The new essential system services (ESS) market may provide opportunities for dispatchable capacity to develop a third revenue stream (in addition to the RCM and energy price limits) and encourage investors. However, there is concern that the ESS price limit, and the ongoing revenue stream, may not be sufficient and that it doesn’t appropriately incentivise capacity sources with energy limitations. There is also uncertainty with this market because the rules require the Economic Regulation Authority (ERA) to monitor prices and intervene in the markets to reduce prices if the ERA considers they are too high.

Future-proofing the WEM

The RCM review is a welcomed announcement and comes at a timely point with the SWIS facing ongoing pressure from the changing way that electricity is demanded and supplied. The objectives of the review are positive but there is a now a need for the entire RCM to be fully considered to ensure it is a functioning part of the WEM.

A key part of any RCM review is understanding the type, duration and frequency of peak demand events that the RCM is addressing and the likelihood of capacity stress events changing over the coming 5-10 years. This will then determine the type of plant and technologies that can assist with meeting potential future supply shortfalls.

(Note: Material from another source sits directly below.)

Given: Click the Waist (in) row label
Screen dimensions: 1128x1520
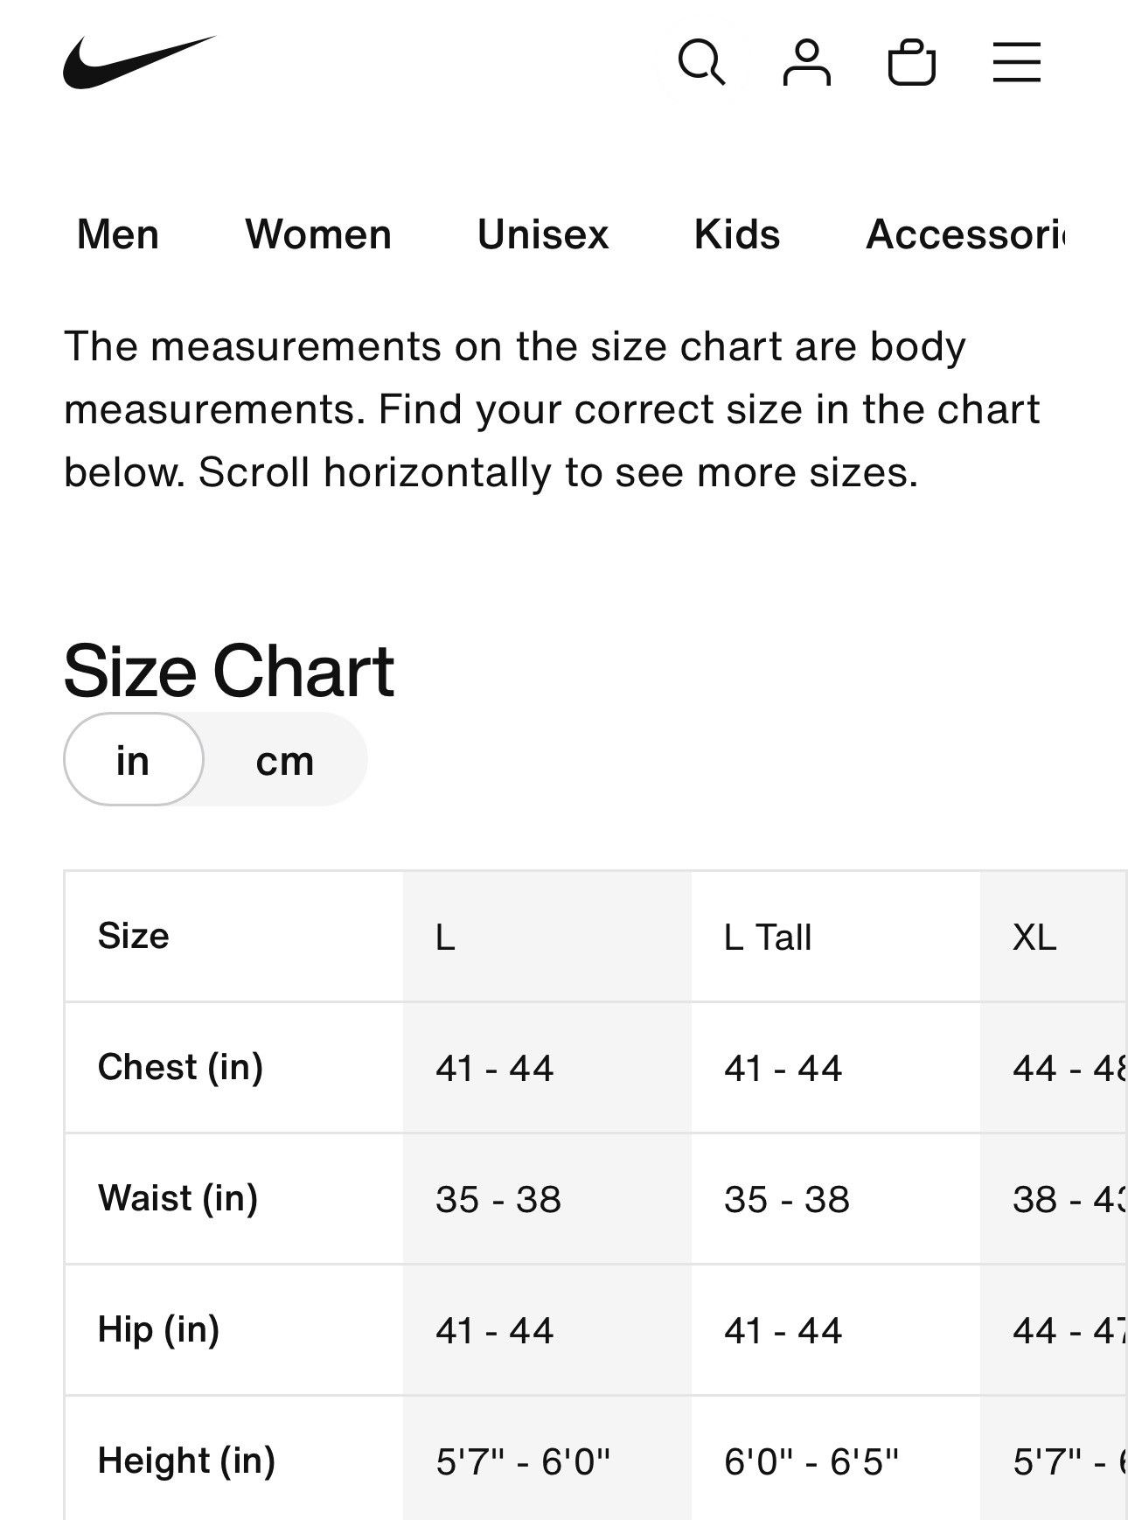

The other important part of any meaningful and comprehensive review of the RCM is an assessment of how the RCM interacts with the energy and ESS price limits. It’s feasible that capacity stress events in the future will be more random and influenced by weather patterns, requiring fast responses that don’t suit the current generation fleet featuring units with limited ability to quickly ramp up. The lack of a capacity mechanism to support investment in technologies like battery storage and the failure to incentivise energy limited capacity to store capacity for peak demand events is a major gap in the current market.

The RCM review is a huge undertaking for the MAC. It needs to be comprehensive and thorough, and it can’t be a rushed exercise if the RCM is going to be rebuilt for the next 5-10 years to give investors sufficient confidence.